Search the lines of the records for the word "section", and copy every line that has it.

####

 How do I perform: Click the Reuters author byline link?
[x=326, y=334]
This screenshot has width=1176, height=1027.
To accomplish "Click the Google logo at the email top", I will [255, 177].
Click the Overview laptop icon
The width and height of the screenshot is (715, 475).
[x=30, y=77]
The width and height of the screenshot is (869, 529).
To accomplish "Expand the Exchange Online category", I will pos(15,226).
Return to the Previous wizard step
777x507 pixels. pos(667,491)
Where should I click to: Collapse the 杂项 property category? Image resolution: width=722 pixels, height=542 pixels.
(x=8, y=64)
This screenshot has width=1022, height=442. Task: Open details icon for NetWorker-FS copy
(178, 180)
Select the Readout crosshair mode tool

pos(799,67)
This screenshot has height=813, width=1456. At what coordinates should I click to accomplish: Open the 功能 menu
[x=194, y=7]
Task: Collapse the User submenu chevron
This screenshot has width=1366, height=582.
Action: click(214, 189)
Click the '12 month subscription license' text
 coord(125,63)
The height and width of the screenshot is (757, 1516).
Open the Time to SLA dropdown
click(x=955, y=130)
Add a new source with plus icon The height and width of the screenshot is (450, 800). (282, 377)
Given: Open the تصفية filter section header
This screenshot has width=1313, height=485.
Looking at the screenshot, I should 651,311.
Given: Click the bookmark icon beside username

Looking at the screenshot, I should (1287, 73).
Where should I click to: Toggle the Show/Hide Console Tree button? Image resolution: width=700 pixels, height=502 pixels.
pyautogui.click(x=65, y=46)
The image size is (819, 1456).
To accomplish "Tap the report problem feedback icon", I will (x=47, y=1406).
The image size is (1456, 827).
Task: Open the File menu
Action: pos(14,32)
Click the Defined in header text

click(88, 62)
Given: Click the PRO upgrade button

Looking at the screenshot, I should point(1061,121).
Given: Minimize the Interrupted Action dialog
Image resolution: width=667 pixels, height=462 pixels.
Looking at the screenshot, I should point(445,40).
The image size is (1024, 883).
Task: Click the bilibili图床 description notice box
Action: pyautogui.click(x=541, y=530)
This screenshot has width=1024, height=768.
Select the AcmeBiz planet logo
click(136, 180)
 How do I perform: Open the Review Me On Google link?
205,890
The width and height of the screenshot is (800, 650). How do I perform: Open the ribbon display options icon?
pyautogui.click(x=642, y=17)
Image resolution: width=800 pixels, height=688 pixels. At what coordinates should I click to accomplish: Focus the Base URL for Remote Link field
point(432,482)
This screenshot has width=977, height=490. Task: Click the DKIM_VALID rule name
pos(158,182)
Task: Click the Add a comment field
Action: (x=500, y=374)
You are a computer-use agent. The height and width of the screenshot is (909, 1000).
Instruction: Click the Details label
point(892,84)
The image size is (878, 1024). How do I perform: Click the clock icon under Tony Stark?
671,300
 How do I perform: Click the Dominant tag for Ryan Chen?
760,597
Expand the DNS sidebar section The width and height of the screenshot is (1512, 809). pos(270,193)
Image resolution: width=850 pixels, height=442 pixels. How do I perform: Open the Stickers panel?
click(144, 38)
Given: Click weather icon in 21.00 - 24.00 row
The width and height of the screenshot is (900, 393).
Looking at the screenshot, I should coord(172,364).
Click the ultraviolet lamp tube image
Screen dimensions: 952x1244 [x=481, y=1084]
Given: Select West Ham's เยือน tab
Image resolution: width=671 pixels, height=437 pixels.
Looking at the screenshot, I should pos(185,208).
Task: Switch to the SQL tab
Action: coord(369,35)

####

» Response
Given: Open the تصفية filter section header
Expand the DNS sidebar section The width and height of the screenshot is (1512, 809). pos(270,193)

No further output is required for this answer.